This directory contains functional correctness proofs for fast AArch64 assembly routines used in mlkem-native. The proofs were largely developed by John Harrison and are written in the HOL Light theorem prover, utilizing the assembly verification infrastructure from s2n-bignum.
Each function is proved in a separate .ml
file in proofs/. Each file
contains the byte code being verified, as well as the specification that is being
proved.
Proofs are 'post-hoc' in the sense that HOL-Light/s2n-bignum operate on the final object code. In particular, the means by which the code was generated (including the SLOTHY superoptimizer) need not be trusted.
Specifications are essentially Hoare triples, with the noteworthy difference that the program is implicit as the content of memory at the PC; which is asserted to
be the code under verification as part of the precondition. For example, the following is the specification of the poly_reduce
function:
(* For all (abbreviated by `!` in HOL):
- a: Source pointer
- pc: Current value of Program Counter (PC)
- returnaddress: Return address in the link register *)
`!a x pc returnaddress.
(* Assume that the program and the source pointer don't overlap *)
nonoverlapping (word pc,0x124) (a,512)
==> ensures arm
(* Precondition *)
(\s. (* The memory at the current PC is the byte-code of poly_reduce() *)
aligned_bytes_loaded s (word pc) mlkem_poly_reduce_mc /\
read PC s = word pc /\
(* The return address is stored in the link register (LR) *)
read X30 s = returnaddress /\
(* The source pointer is in X0 *)
C_ARGUMENTS [a] s /\
(* Give a name to the memory contents at the source pointer *)
!i. i < 256
==> read(memory :> bytes16(word_add a (word(2 * i)))) s = x i)
(* Postcondition: Eventually we reach a state where ... *)
(\s.
(* The PC is the original value of the link register *)

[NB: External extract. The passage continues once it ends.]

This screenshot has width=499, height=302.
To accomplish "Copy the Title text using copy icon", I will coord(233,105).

read PC s = returnaddress /\
(* The integers represented by the final memory contents
* are the unsigned canonical reductions mod 3329
* of the integers represented by the original memory contents. *)
!i. i < 256
==> ival(read(memory :> bytes16 (word_add a (word(2 * i)))) s) =
ival(x i) rem &3329)
(* Footprint: The program may modify (only) the ABI permitted registers
* and flags, and the memory contents at the source pointer. *)

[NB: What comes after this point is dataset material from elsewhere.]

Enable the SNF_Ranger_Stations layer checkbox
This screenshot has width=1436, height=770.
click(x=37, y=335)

(MAYCHANGE_REGS_AND_FLAGS_PERMITTED_BY_ABI ,,
MAYCHANGE [memory :> bytes(a,512)])`
To reproduce the proofs, enter the nix shell via
nix develop --experimental-features 'nix-command flakes'
from mlkem-native's base directory. Then
make -C proofs/hol_light/arm
will build and run the proofs. Note that this make take hours even on powerful machines.
For convenience, you can also use tests hol_light
which wraps the make
invocation above; see tests hol_light --help
.
At present, this directory contains functional correctness proofs for the following functions:
- ML-KEM Arithmetic:
- AArch64 forward NTT: mlkem_ntt.S
- AArch64 inverse NTT: mlkem_intt.S
- AArch64 base multiplications: mlkem_poly_basemul_acc_montgomery_cached_k2.S mlkem_poly_basemul_acc_montgomery_cached_k3.S mlkem_poly_basemul_acc_montgomery_cached_k4.S
- AArch64 conversion to Montgomery form: mlkem_poly_tomont.S
- AArch64 modular reduction: mlkem_poly_reduce.S
- AArch64 'multiplication cache' computation: mlkem_poly_mulcache_compute.S
- FIPS202:
- Keccak-F1600 using lazy rotations1: keccak_f1600_x1_scalar.S
- Keccak-F1600 using v8.4-A SHA3 instructions: keccak_f1600_x1_v84a.S
- 2-fold Keccak-F1600 using v8.4-A SHA3 instructions: keccak_f1600_x2_v84a.S
- 'Hybrid' 4-fold Keccak-F1600 using scalar and v8-A Neon instructions: keccak_f1600_x4_v8a_scalar.S
- 'Triple hybrid' 4-fold Keccak-F1600 using scalar, v8-A Neon and v8.4-A+SHA3 Neon instructions:keccak_f1600_x4_v8a_v84a_scalar.S
The NTT and invNTT functions are super-optimized using SLOTHY.
Footnotes
-
Becker, Kannwischer: Hybrid scalar/vector implementations of Keccak and SPHINCS+ on AArch64, https://eprint.iacr.org/2022/1243 ↩